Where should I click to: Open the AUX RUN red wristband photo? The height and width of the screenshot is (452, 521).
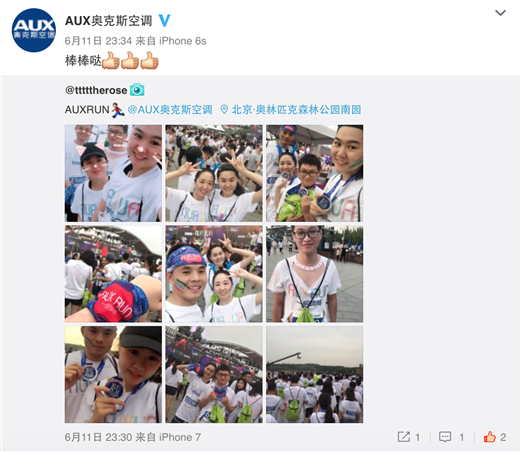[113, 274]
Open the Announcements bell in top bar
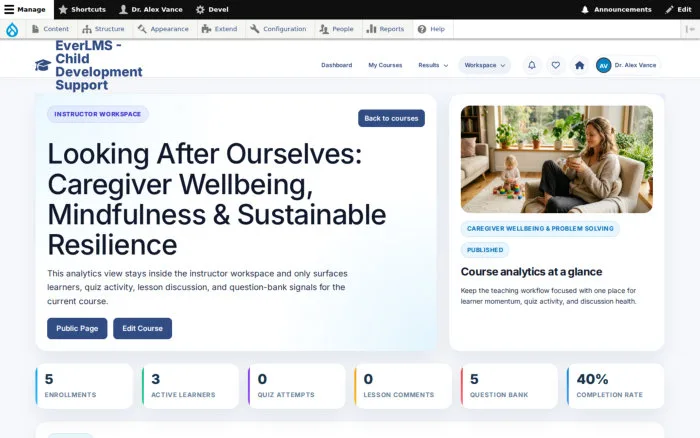This screenshot has width=700, height=438. click(x=616, y=9)
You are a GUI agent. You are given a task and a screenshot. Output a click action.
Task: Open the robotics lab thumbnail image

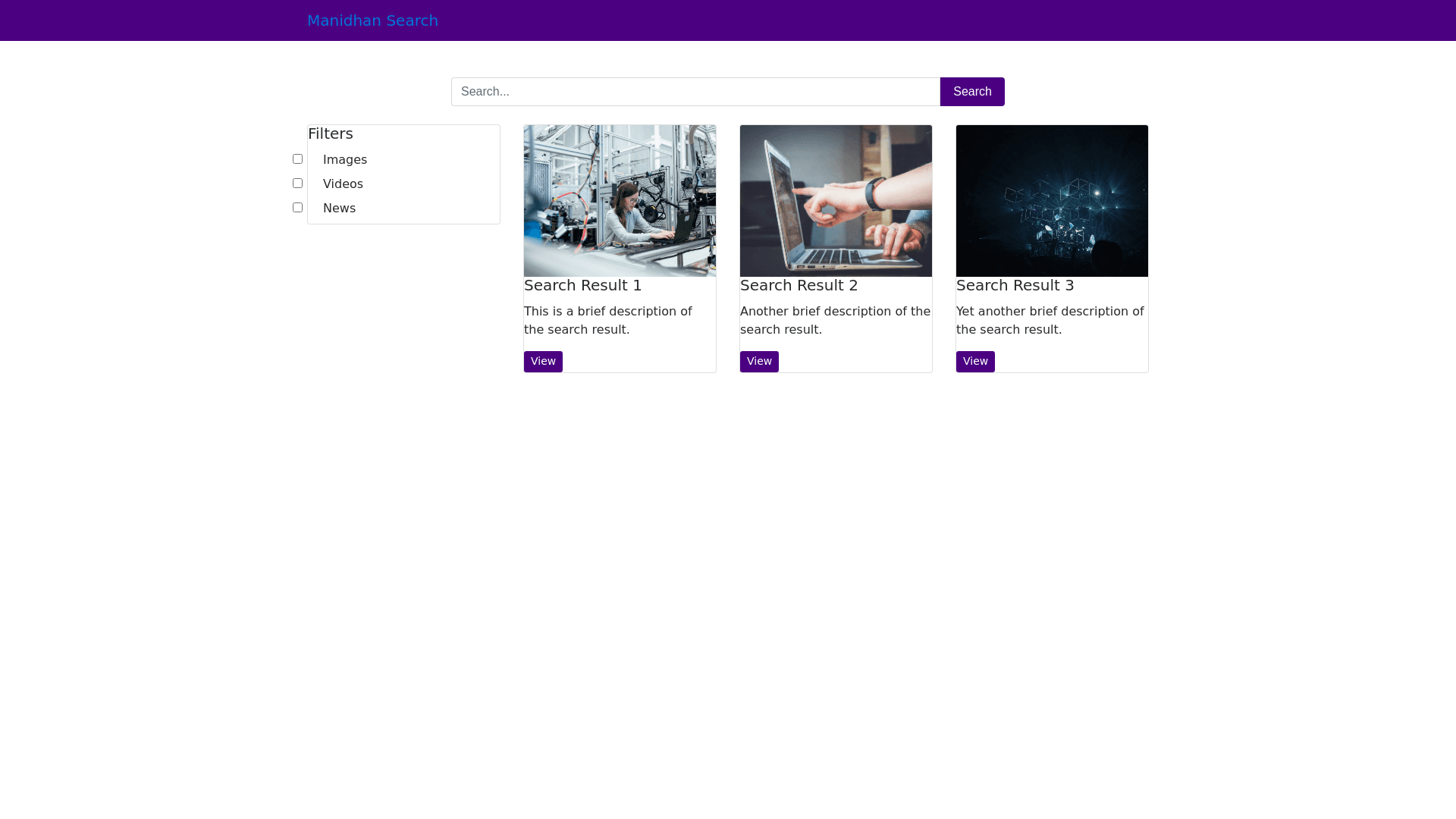pyautogui.click(x=620, y=201)
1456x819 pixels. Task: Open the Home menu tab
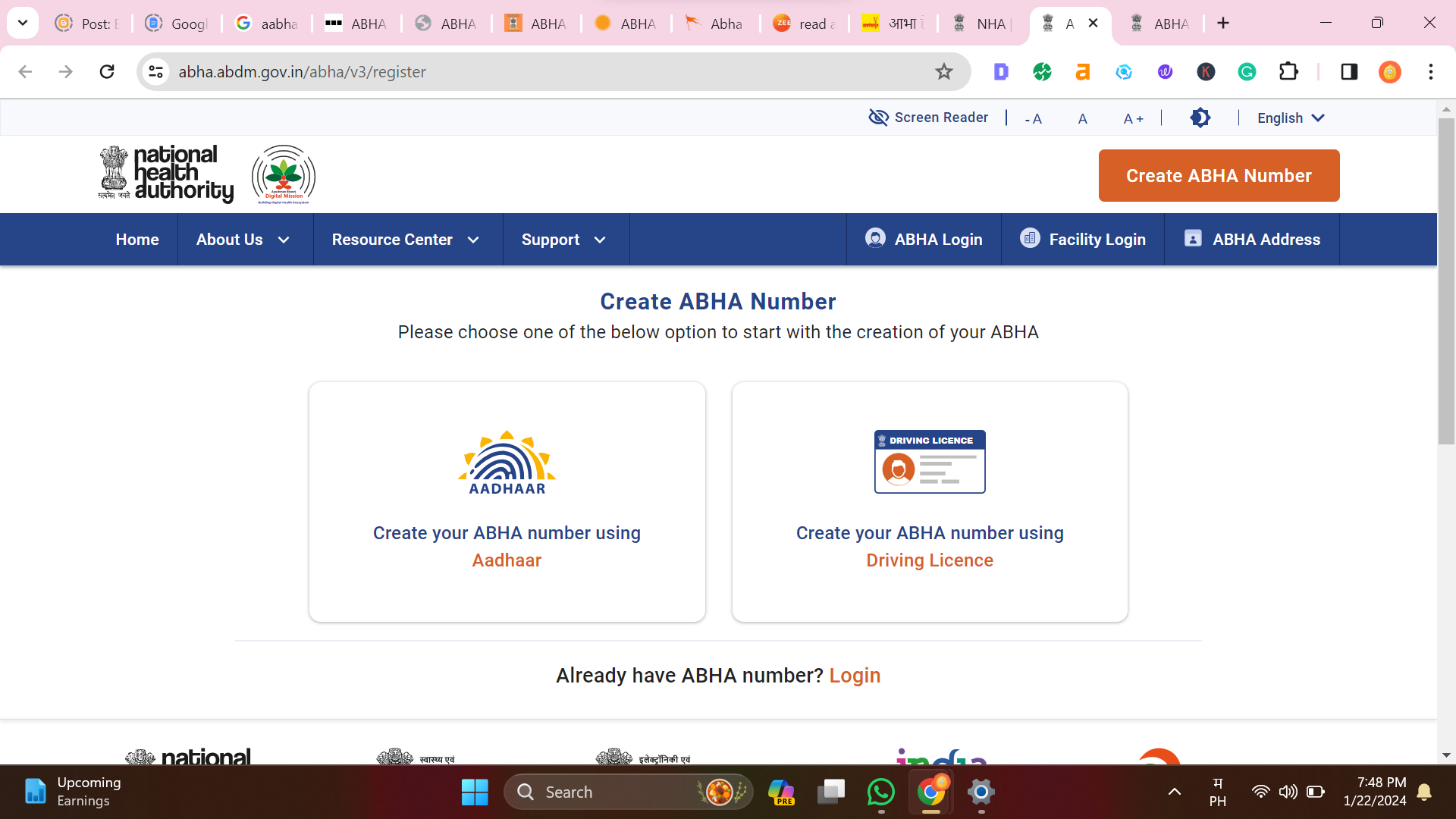137,239
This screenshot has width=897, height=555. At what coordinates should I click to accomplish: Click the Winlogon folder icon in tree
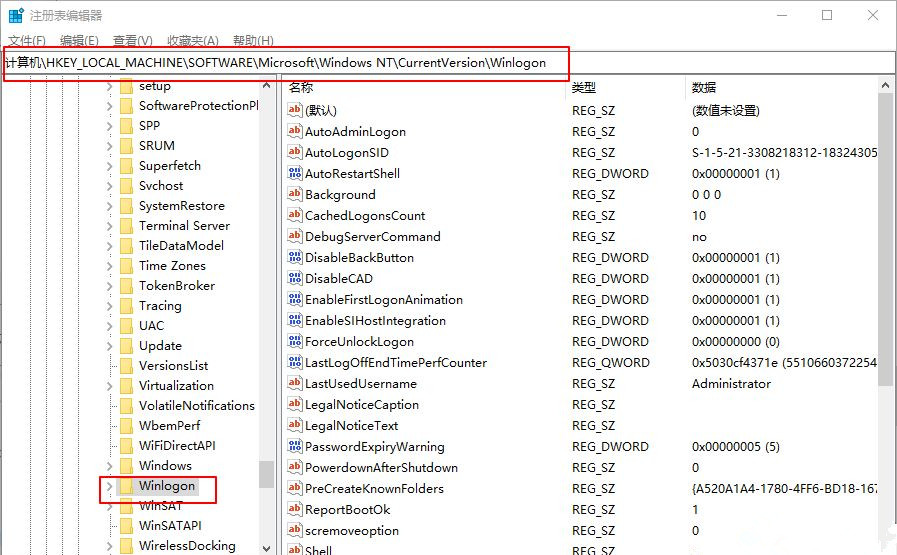click(126, 486)
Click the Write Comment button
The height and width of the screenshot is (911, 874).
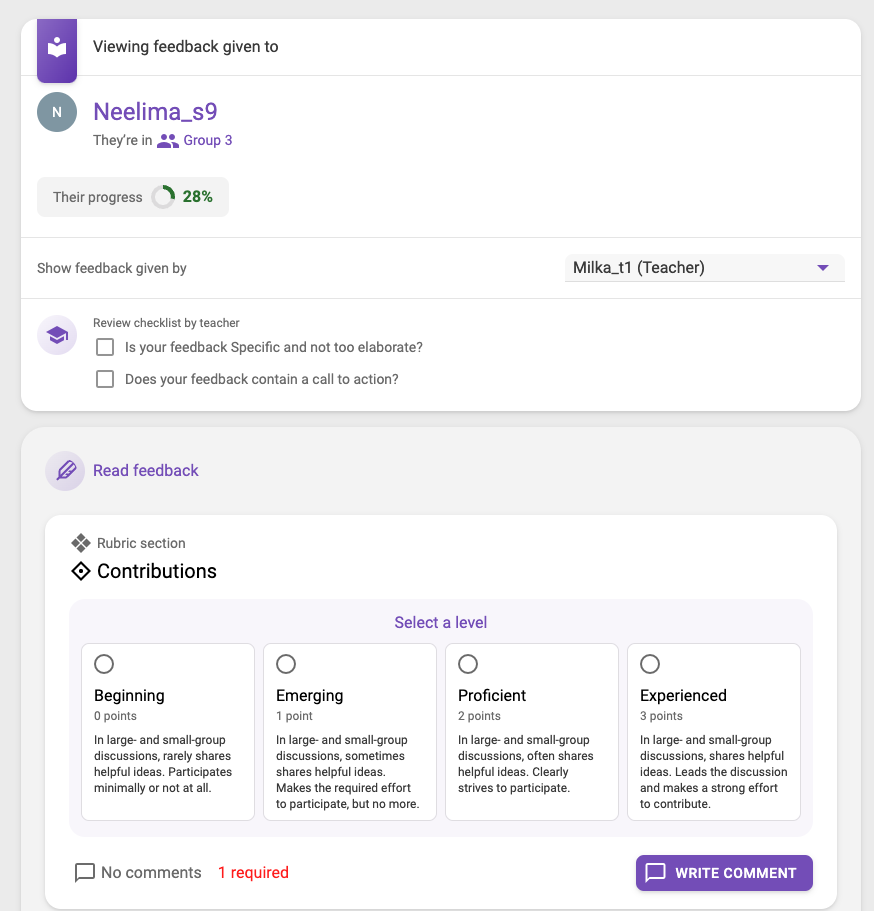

========

- [TASK INSTRUCTIONS] Reproduce the text of every item above verbatim, leaving out the pictures.

- [SOLUTION BELOW]
Where should I click to: Open the AUX RUN red wristband photo? The height and width of the screenshot is (452, 521).
[113, 274]
Open the Announcements bell in top bar
This screenshot has width=700, height=438. click(x=616, y=9)
You are a GUI agent. You are given a task and a screenshot. Output a click action.
Task: Open the robotics lab thumbnail image

pyautogui.click(x=620, y=201)
1456x819 pixels. Task: Open the Home menu tab
137,239
This screenshot has width=897, height=555. At what coordinates should I click to accomplish: Click the Winlogon folder icon in tree
click(126, 486)
Click the Write Comment button
The height and width of the screenshot is (911, 874).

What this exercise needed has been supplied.